Den Grundstein legte Kain & Aber schon 2018 mit der Neuübersetzung von Bekenntnisse einer Maske, dem Buch, mit dem Yukio Mishima seinen Durchbruch in Japan feierte. Dieser Roman wurde nach über 50 Jahren von Ursula Gräfe ebenfalls neu ins Deutsche übersetzt. Ein weiterer Höhepunkt in diesem Jahr wird dann die Erstveröffentlichung von Leben zu verkaufen sein.
Während es für alle Liebhaber japanischer Literatur natürlich eine Freude ist, dass Mishima neu übersetzt wurde – ganz unstrittig und unproblematisch war und ist dieser Autor bis heute nicht. Seine nationalistische Gesinnung, sein Eintreten für Aufrüstung Japans und die Wiedereinsetzung des Kaisers – und nicht zuletzt sein spektakulär inszenierter, ritueller Selbstmord. Mishima war kein leiser Schriftsteller und hat Tendenzen, die durchaus auch kritisch gesehen werden müssen. Trotz allem ist das Werk dieses Schriftstellers, der inzwischen schon seit einem halben Jahrhundert tot ist, literarisch hochinteressant.
Mit Der Goldene Pavillon macht Mishima eines der Wahrzeichen Japans zum Romanstoff. Oder hat der Roman, der bereits 1961 unter dem Titel der Tempelbrand erstmals in Deutschland erschien, vielleicht dazu beigetragen, dass der Goldene Pavillon kinkakuji heute in Deutschland als besondere Sehenswürdigkeit Kyôtôs bekannt ist?
Ob nun das Huhn oder das Ei zuerst da war, Mishima hat sich ein exotisches Sujet ausgesucht: Vor dem Hintergrund des altehrwürdigen Tempels Kinkakuji erzählt er die Coming-of-Age-Geschichte eines Novizen.
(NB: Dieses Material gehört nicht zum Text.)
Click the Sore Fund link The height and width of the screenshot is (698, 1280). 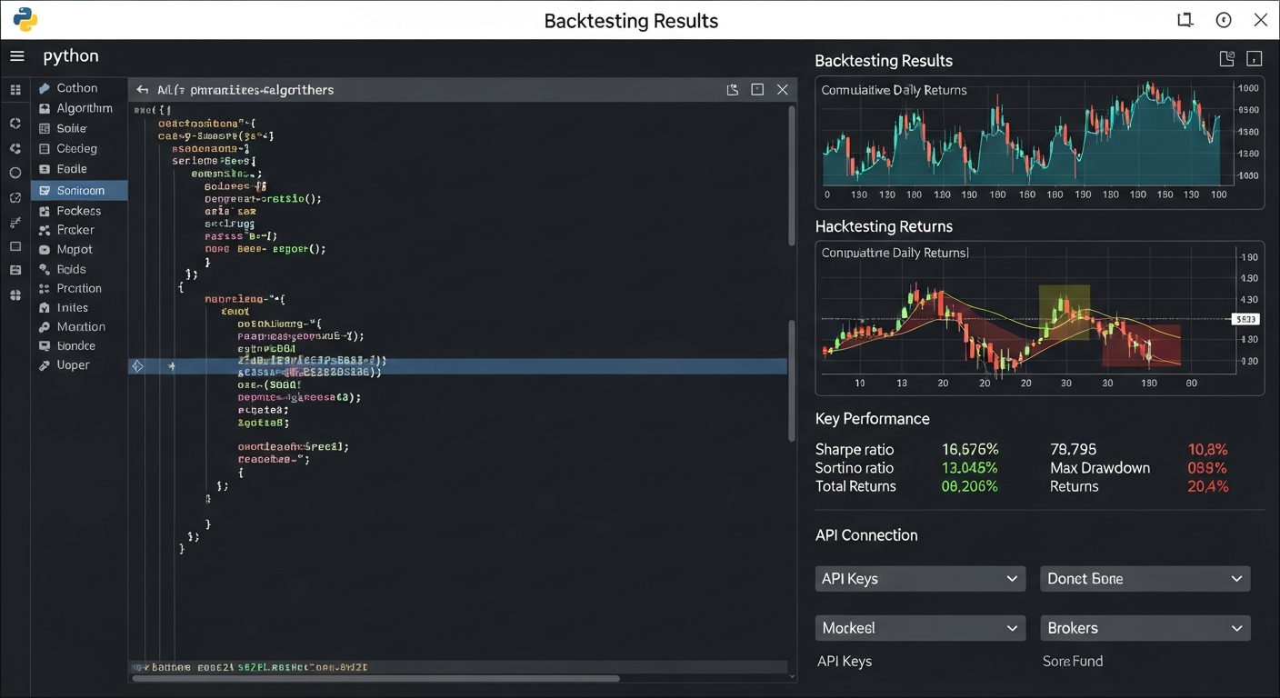click(1073, 661)
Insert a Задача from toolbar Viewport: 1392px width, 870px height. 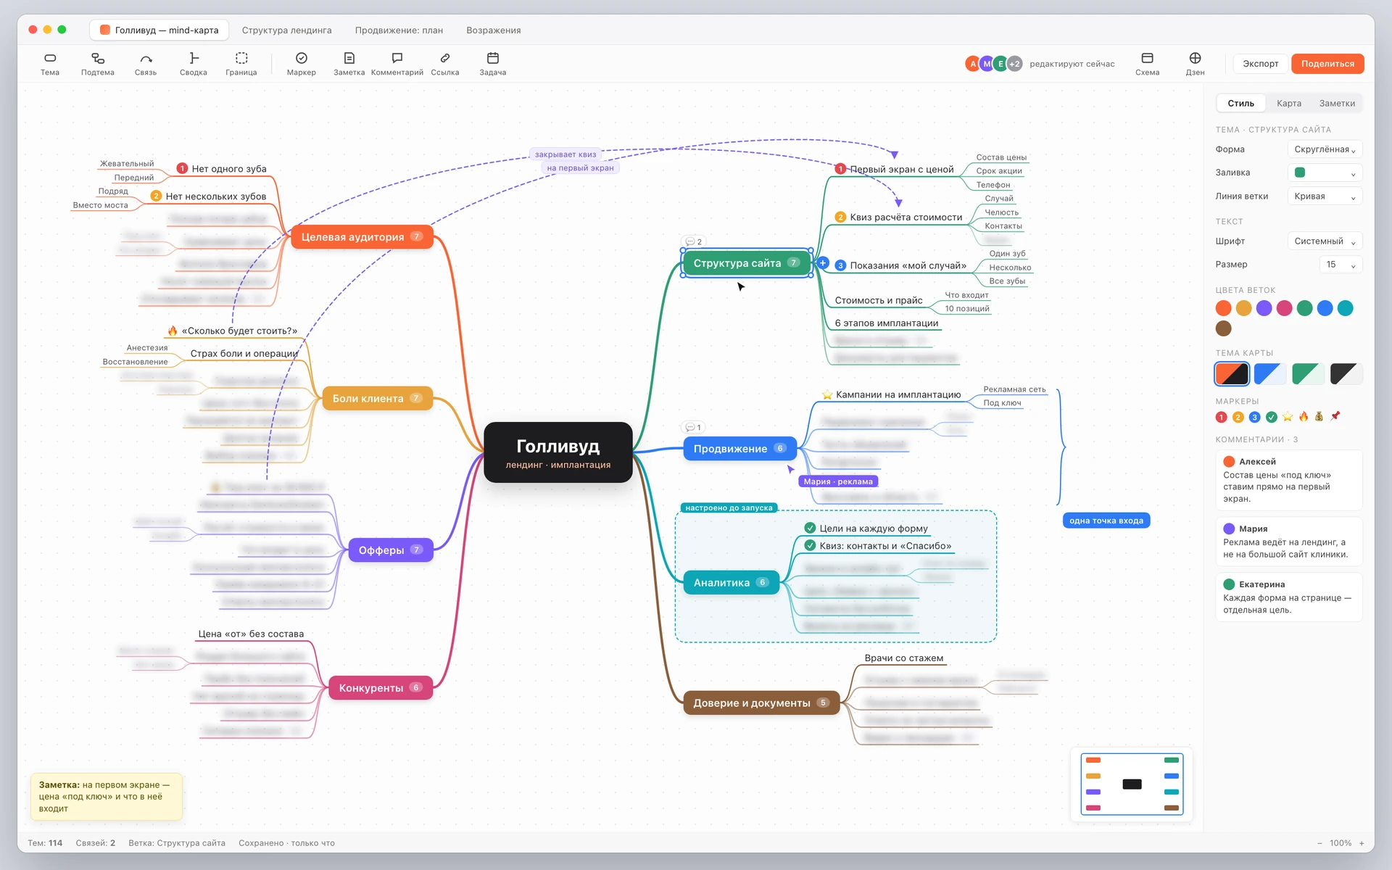tap(493, 64)
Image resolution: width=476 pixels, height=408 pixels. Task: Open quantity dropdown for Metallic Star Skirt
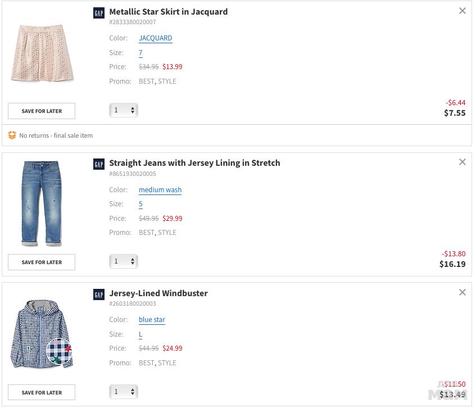click(124, 110)
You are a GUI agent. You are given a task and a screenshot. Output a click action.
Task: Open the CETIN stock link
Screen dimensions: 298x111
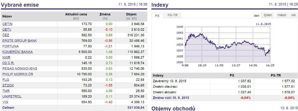click(x=7, y=24)
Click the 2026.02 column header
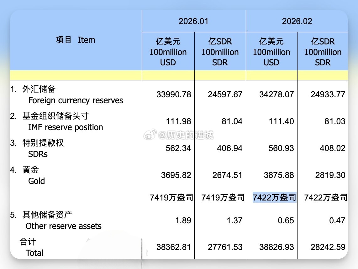The height and width of the screenshot is (269, 358). point(297,21)
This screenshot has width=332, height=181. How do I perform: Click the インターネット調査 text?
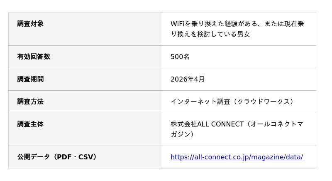(x=200, y=102)
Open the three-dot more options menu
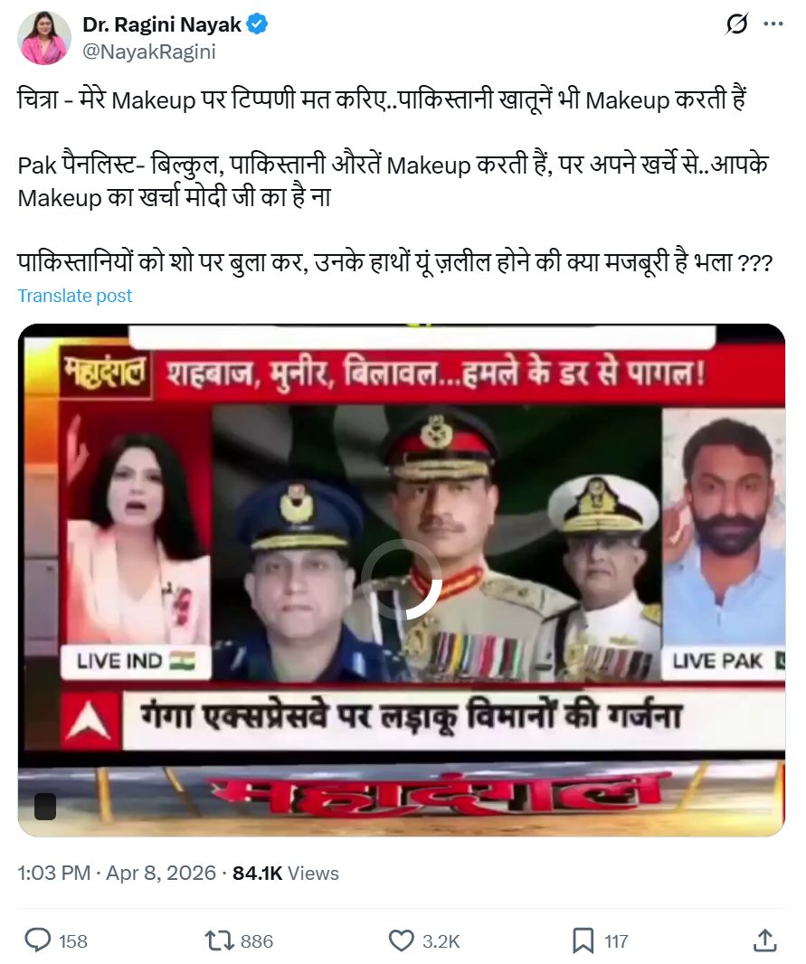The width and height of the screenshot is (806, 964). 773,24
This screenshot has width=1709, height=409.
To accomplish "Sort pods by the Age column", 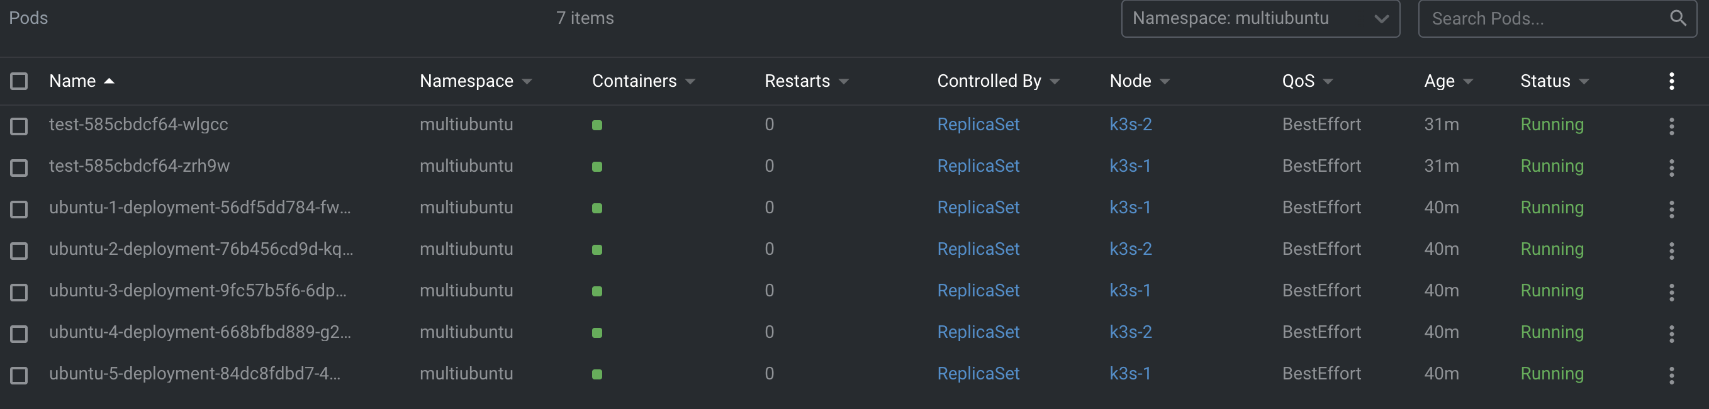I will click(x=1445, y=80).
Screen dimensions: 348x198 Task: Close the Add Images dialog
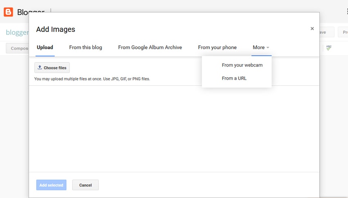(312, 29)
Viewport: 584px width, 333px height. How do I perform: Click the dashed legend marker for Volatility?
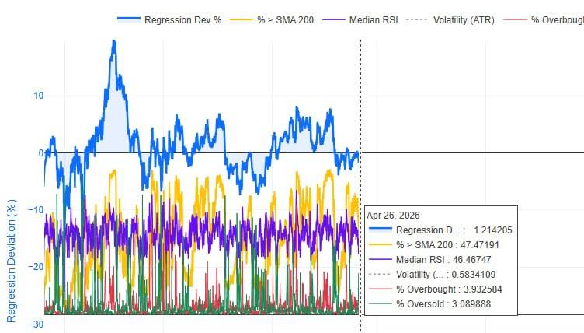pos(417,19)
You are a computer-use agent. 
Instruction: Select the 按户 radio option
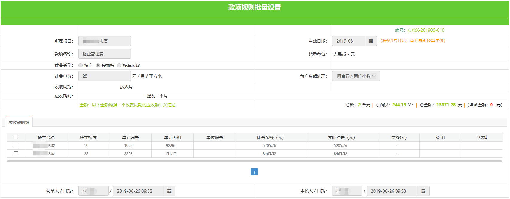tap(80, 65)
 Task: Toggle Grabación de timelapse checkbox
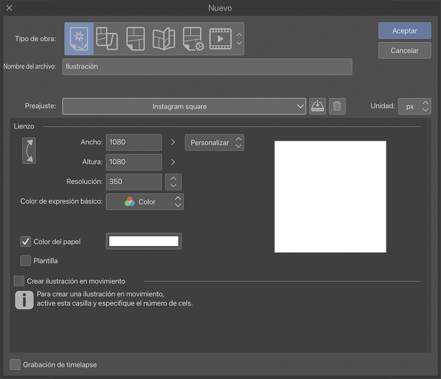pos(16,364)
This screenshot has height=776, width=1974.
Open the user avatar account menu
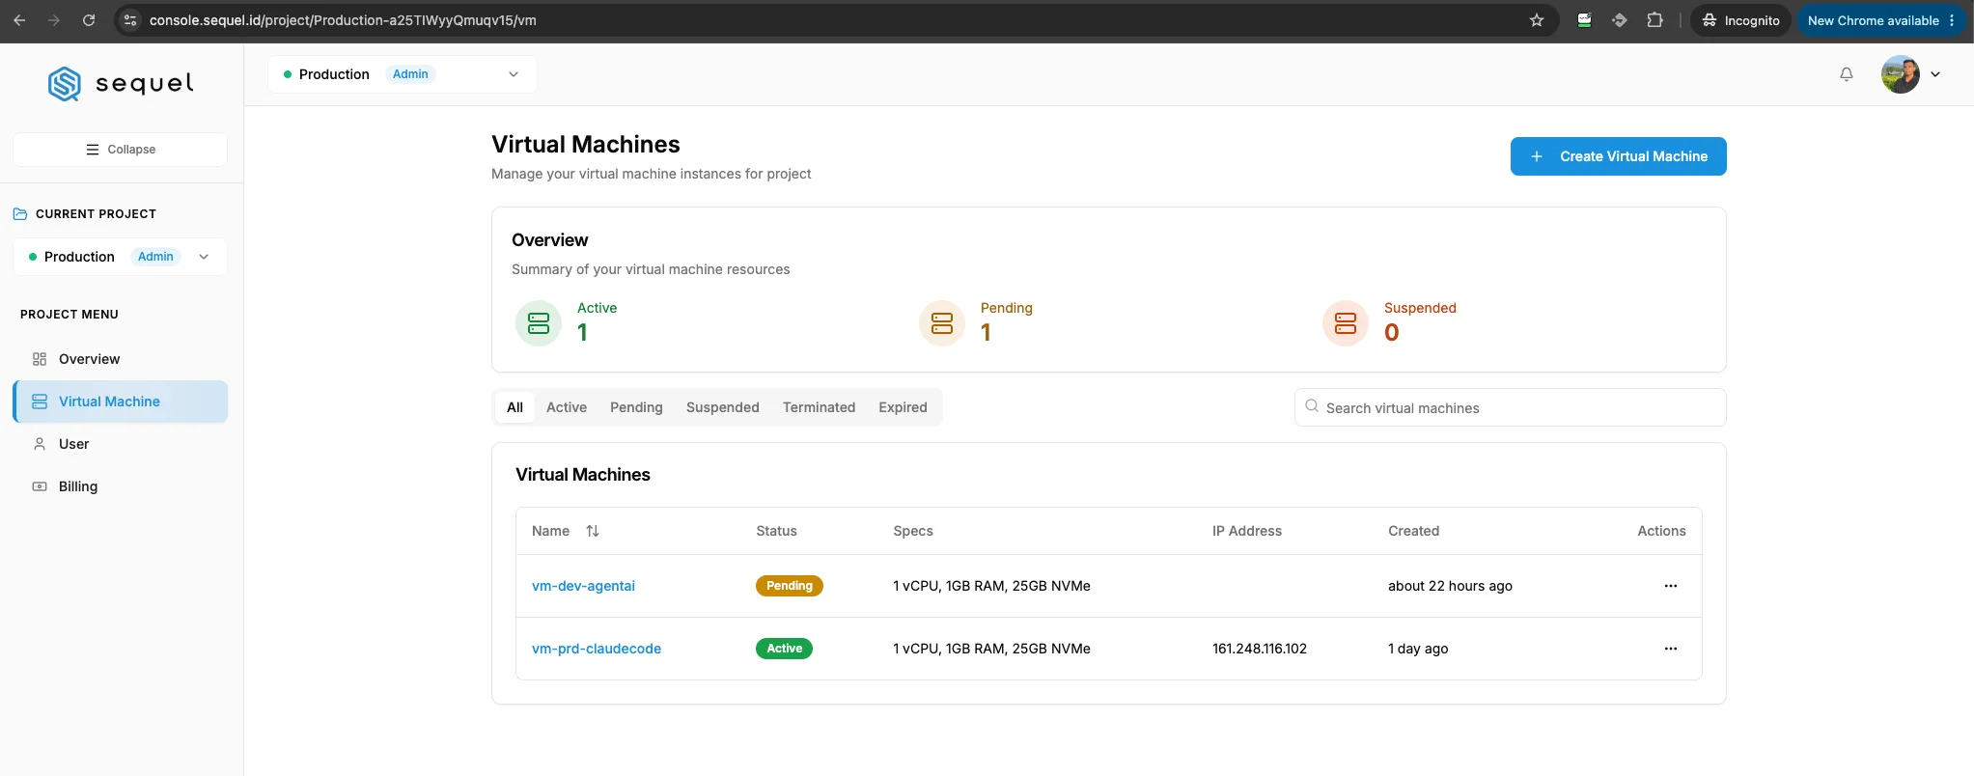pos(1910,74)
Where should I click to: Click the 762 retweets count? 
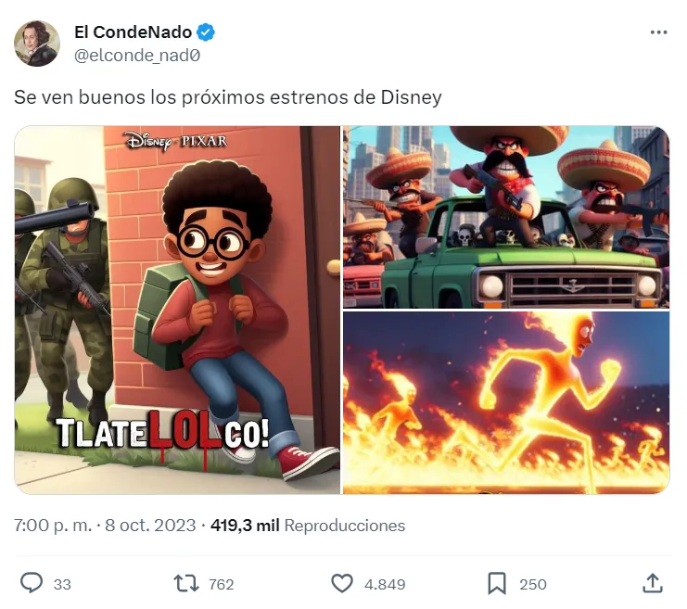(222, 585)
Mizoguchi ist der Sohn eines Priesters aus einem entlegenen Landstrich. Er ist Stotterer und stets gehemmt und distanziert zur Umwelt. Nur eines kann ihn berühren: die Schönheit des Goldenen Pavillons, von dem sein Vater ihm immer wieder erzählt.
Eines Tages nimmt der schwer kranke Vater seinen Sohn mit nach Kyoto und sorgt dafür, dass Mizoguchi als Novize im Kinkakuji unterkommt. Mizoguchi ist nun seinem Traumobjekt ganz nahe, doch zugleich beherrscht ihn der Tempel. Während zeitgleich der Zweite Weltkrieg tobt, lebt Mizuguchi zunächst scheinbar wie im Auge eines Orkans. Doch glücklich ist er auch im Kinkakuji nicht. Weder bei Frauen findet er Anerkennung, noch kann er aufrichtige Freundschaften schließen. Und sein Verhältnis zu den anderen Bewohnern des Tempels wird immer schwieriger.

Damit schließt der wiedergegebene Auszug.